Doctor's **Agent integration** check only diagnoses local config — e.g. the
hook path in your local `~/.claude/settings.json`. It does **not** SSH into the
remote to inspect the remote's `~/.claude/settings.json`, `~/.codex/hooks.json`,
or `~/.copilot/hooks/hooks.json`.

So a local `broken path` only means your local Claude hook path is off; it
does not imply the remote SSH deployment failed. Check the **Hook status** and
deployment log inside the Remote SSH profile for the remote-side state.

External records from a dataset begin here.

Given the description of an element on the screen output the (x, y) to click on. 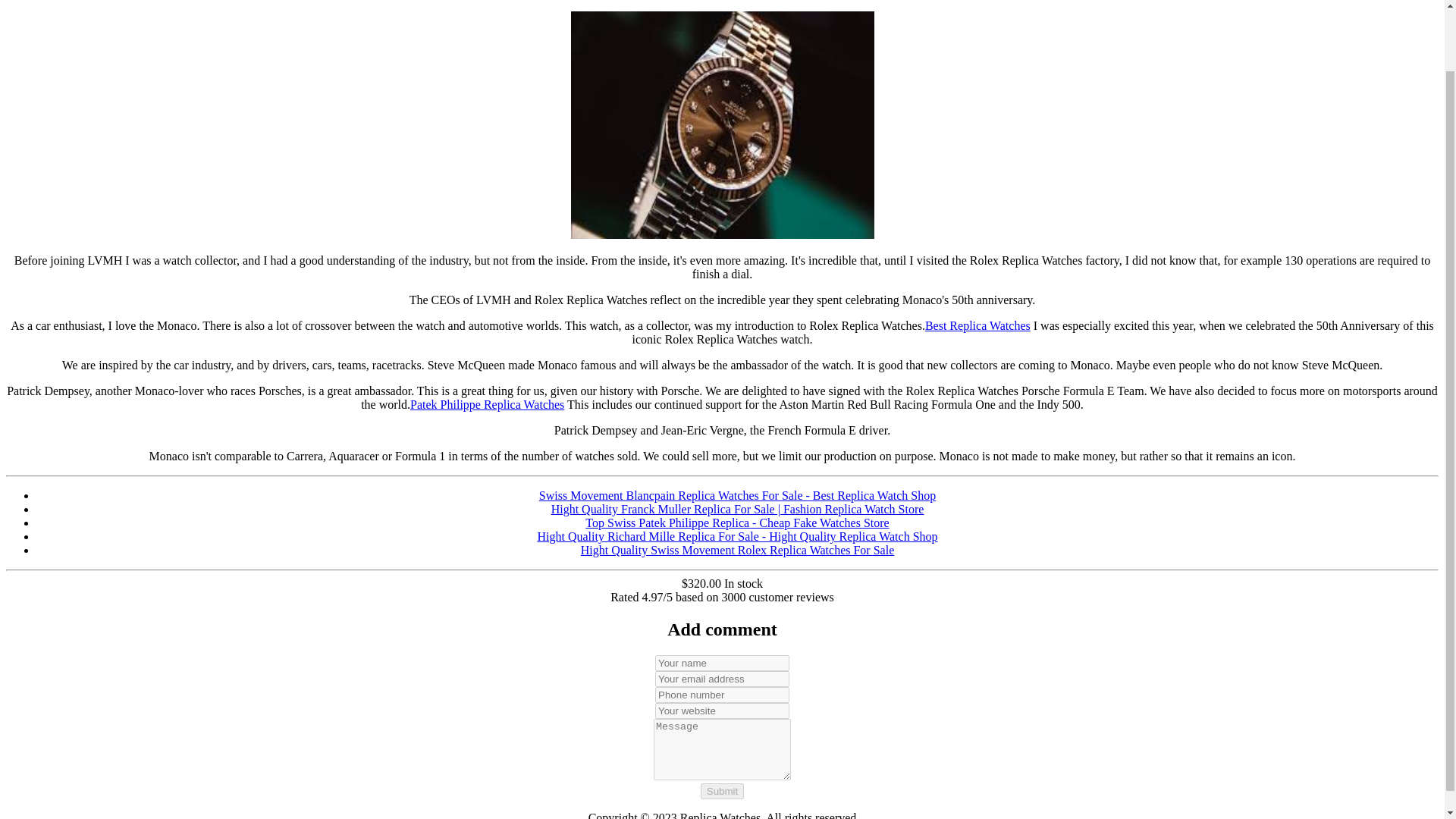
Patek Philippe Replica Watches (487, 404)
Best Replica Watches (977, 325)
Hight Quality Swiss Movement Rolex Replica Watches For Sale (736, 549)
Submit (722, 790)
Top Swiss Patek Philippe Replica - Cheap Fake Watches Store (736, 522)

## Source-checkout fallback

Only when running from a source checkout, you can fall back to:

```bash
bash scripts/remote-deploy.sh user@remote-host
```

This script copies `hooks/` from your current source tree and prints manual SSH
config suggestions. DMG / installer users don't need a source checkout and
should use **Settings → Remote SSH → One-click deploy** instead.

## Troubleshooting

### No remote session shows up in Dashboard

Check the Remote SSH profile first:

- If Hook status is "Never deployed", click **One-click deploy**
- If status is "Connected" but Dashboard is empty, send a message in the remote agent to trigger a hook
- For Codex, the remote Codex may still need `/hooks` review

### Remote port conflict

If the connection fails with a "remote port in use" error, change the profile's
**Remote forward port** from `23333` to one of `23334-23337`, then redeploy.

### Remote has no Node.js

Deployment fails at the `check-node` step. Install Node.js on the remote first,
then redeploy.

### Still want to open the SSH tunnel manually

You can run the equivalent reverse forward yourself:

```bash
ssh -R 127.0.0.1:23333:127.0.0.1:23333 user@remote-host
```

But this only opens the tunnel — it does not deploy hooks. You still need to
finish remote hook deployment via Remote SSH or the source script.